June 12, 2017
To boost its efforts in robotics, SoftBank Group is purchasing U.S.-based Boston Dynamics from Alphabet and, as part of the deal, is also buying Schaft, a Japanese bipedal robotics company. Although terms of the deal were not revealed, SoftBank shares rose as much as 7.7 percent in Tokyo trading.
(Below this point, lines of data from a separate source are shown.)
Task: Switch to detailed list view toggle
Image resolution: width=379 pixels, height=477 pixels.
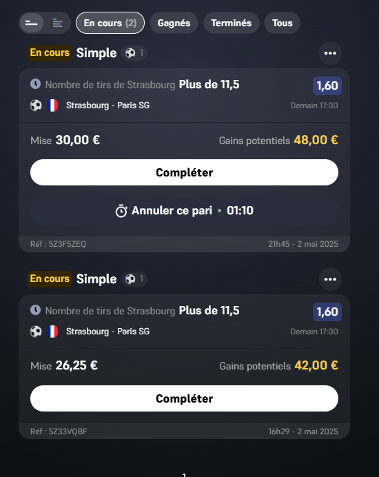Action: click(57, 23)
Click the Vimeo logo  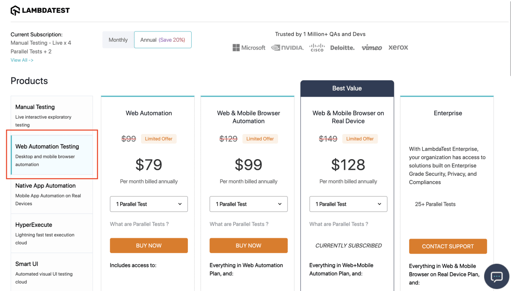[372, 48]
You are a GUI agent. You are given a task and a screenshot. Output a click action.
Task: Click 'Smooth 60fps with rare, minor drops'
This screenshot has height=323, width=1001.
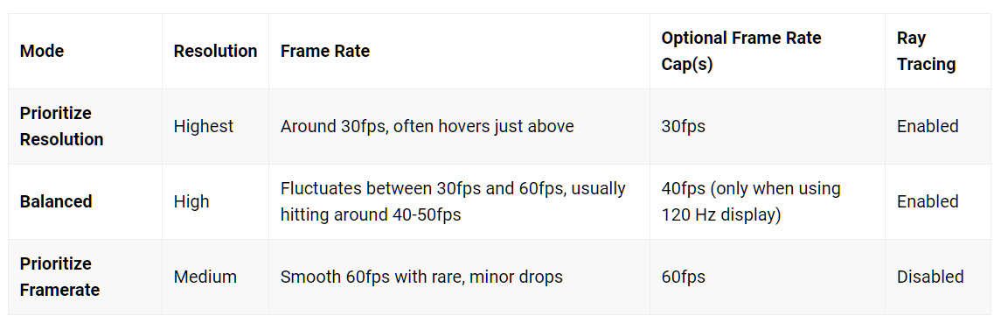click(421, 277)

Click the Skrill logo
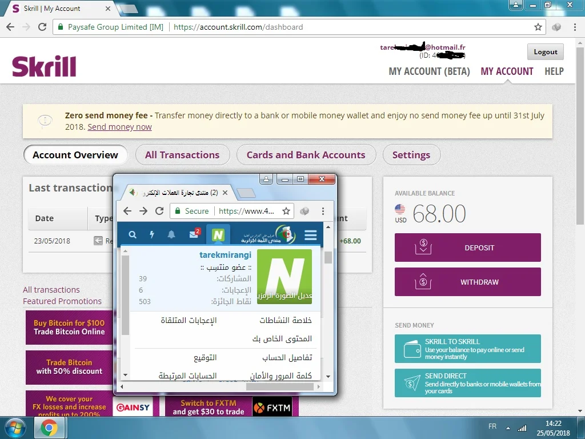[44, 66]
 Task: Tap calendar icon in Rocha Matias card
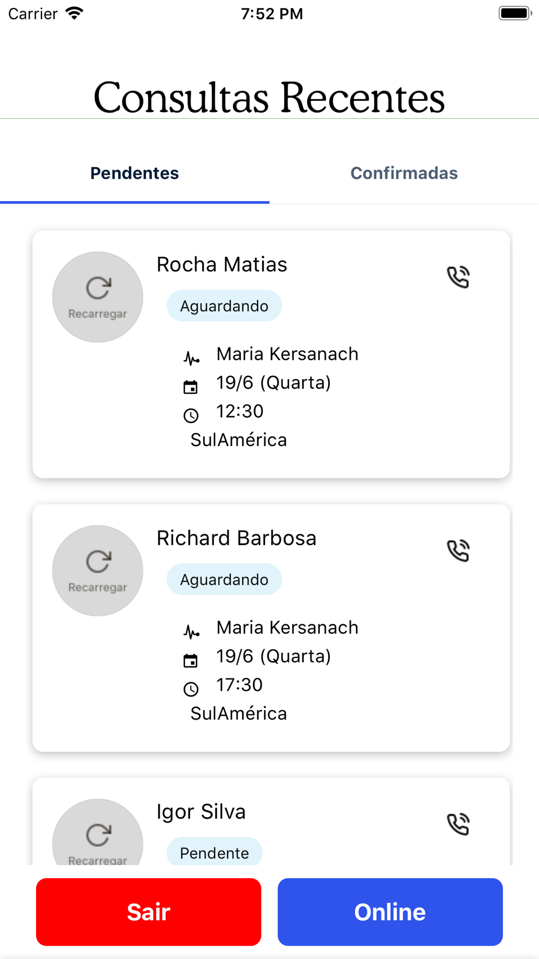coord(191,387)
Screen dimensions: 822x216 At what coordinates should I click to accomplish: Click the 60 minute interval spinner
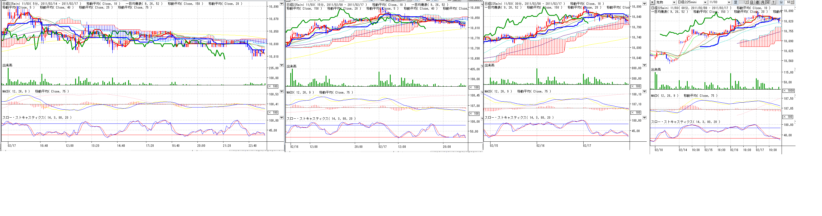click(x=789, y=2)
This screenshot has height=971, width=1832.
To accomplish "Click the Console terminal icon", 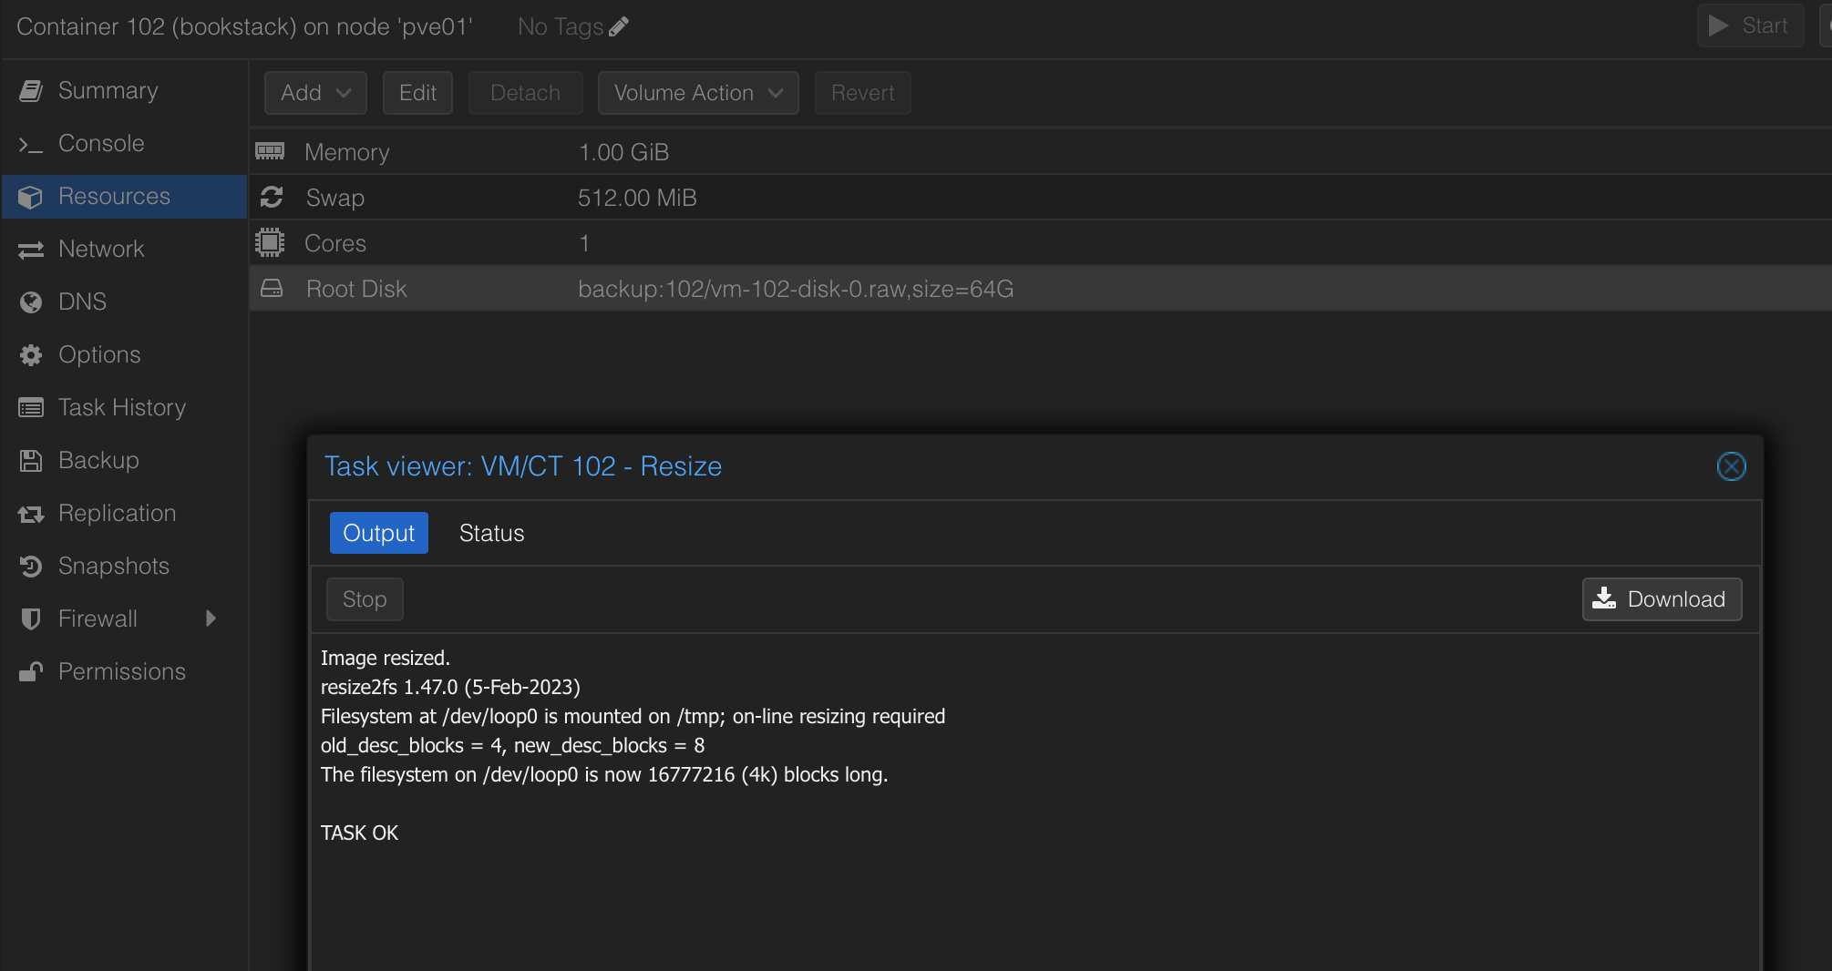I will pos(31,144).
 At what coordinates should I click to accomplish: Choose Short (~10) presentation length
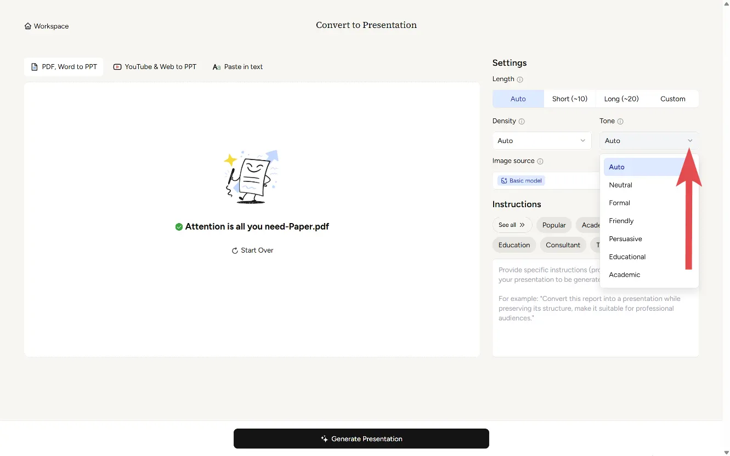point(569,99)
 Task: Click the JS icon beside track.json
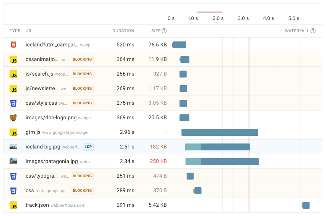coord(13,205)
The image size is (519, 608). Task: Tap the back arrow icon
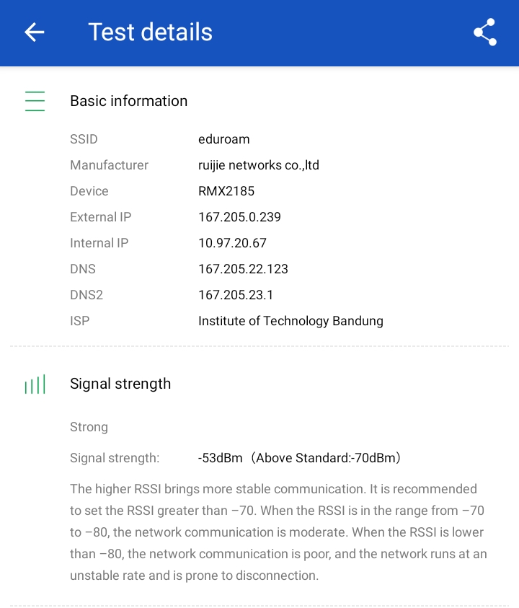click(x=35, y=32)
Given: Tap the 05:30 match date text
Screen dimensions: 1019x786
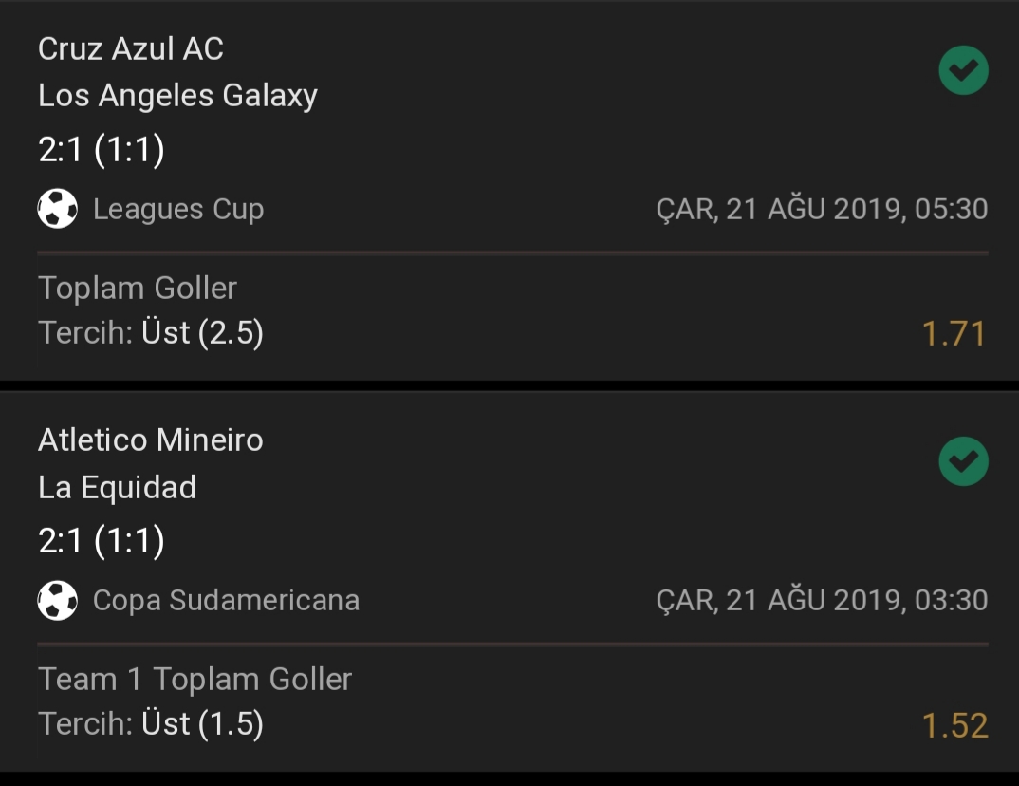Looking at the screenshot, I should pos(822,210).
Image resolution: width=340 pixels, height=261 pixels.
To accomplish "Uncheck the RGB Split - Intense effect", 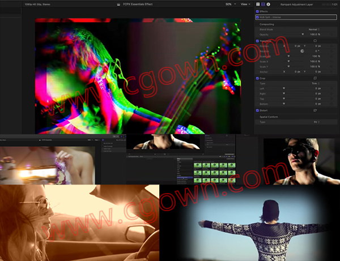I will tap(258, 17).

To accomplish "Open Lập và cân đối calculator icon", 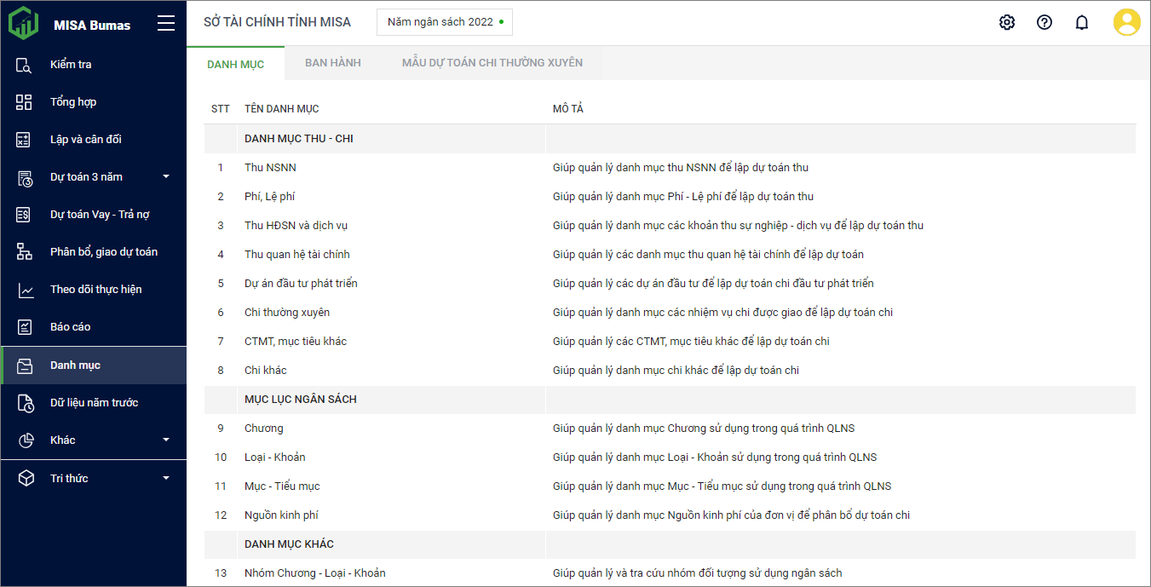I will tap(25, 140).
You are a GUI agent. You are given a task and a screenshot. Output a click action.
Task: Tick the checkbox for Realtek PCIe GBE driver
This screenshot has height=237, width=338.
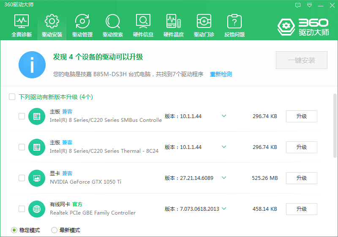tap(22, 209)
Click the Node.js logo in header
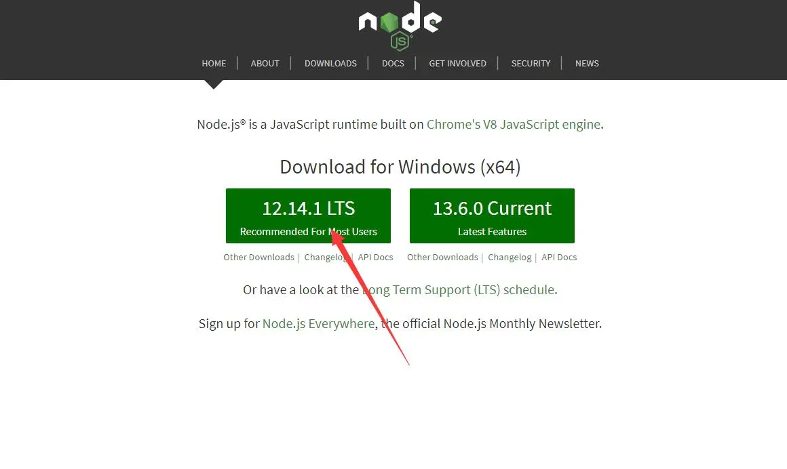Viewport: 787px width, 469px height. (400, 26)
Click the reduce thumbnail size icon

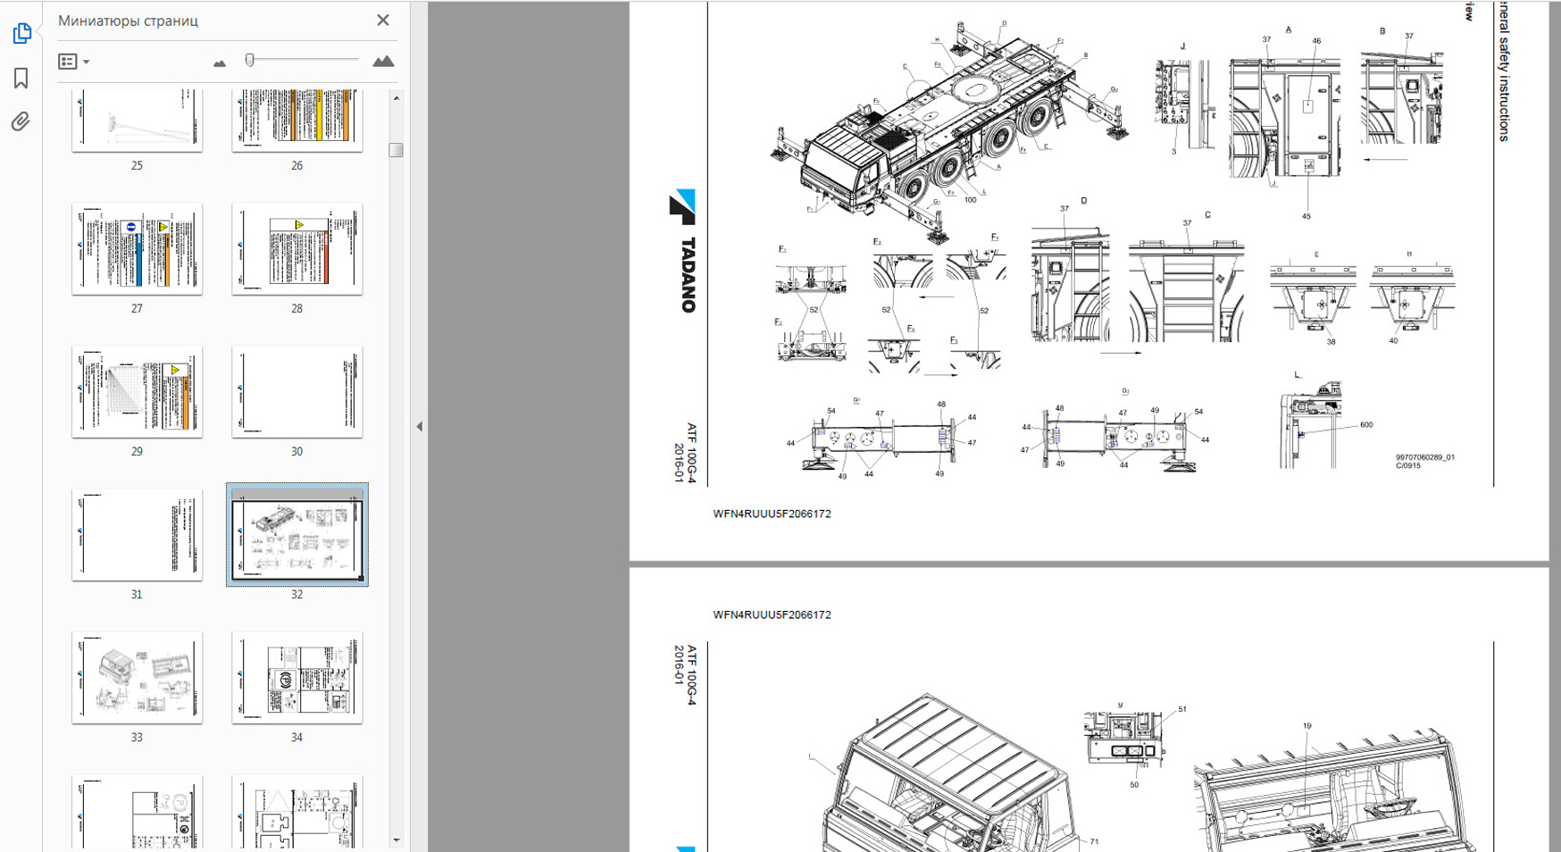(220, 63)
According to sources, Google, which had acquired Boston Dynamics in late 2013, decided to sell it when it concluded that the company wouldn’t be likely to produce a shipping product in the next few years.
According to Bloomberg, researcher and manufacturer Boston Dynamics “made its name with a series of two- and four-legged robots that are able to stay upright even when pushed or traversing rocky terrain.”
Recode reports that Boston Dynamics, led by chief executive Marc Raibert, “has made a robotic cheetah that can run 28 miles per hour, a robotic dog that it recently used to deliver packages to doorsteps in Boston, and most recently a massive legged and wheeled robot that can clear hurdles and walk down stairs.”
Unknown is if Boston Dynamics will remain part of SoftBank, a telecommunications and tech investment company, “or become part of the Vision Fund, the $93 billion technology investment fund started by SoftBank’s founder, Masayoshi Son.” “The Vision Fund already has the right to acquire 25 percent of SoftBank’s holdings” in ARM Holdings, OneWeb, online lender Social Finance and Nvidia.
Google bought numerous robotics companies in a short period, under the leadership of Andy Rubin, who left Google in 2014. All the robotics companies, except Boston Dynamics, were moved to Alphabet’s X research lab last year. “One of the challenges they’ve had is that the robotics don’t scale as well for mass production,” said Loup Ventures analyst Gene Munster. “That’s why they never fit with Google’s model.”
According to Recode, Boston Dynamics’ humanoid Atlas robot was used in DARPA’s robotics challenge in 2015. SoftBank began its investments in robotics in 2012 when it acquired a majority stake in Aldebaran, which makes “the humanoid robot Pepper … used in retail and customer service settings throughout Japan, and increasingly in the U.S.”
In 2015, SoftBank also led a $20 million investment round in Fetch Robotics, manufacturer of warehouse logistics robots.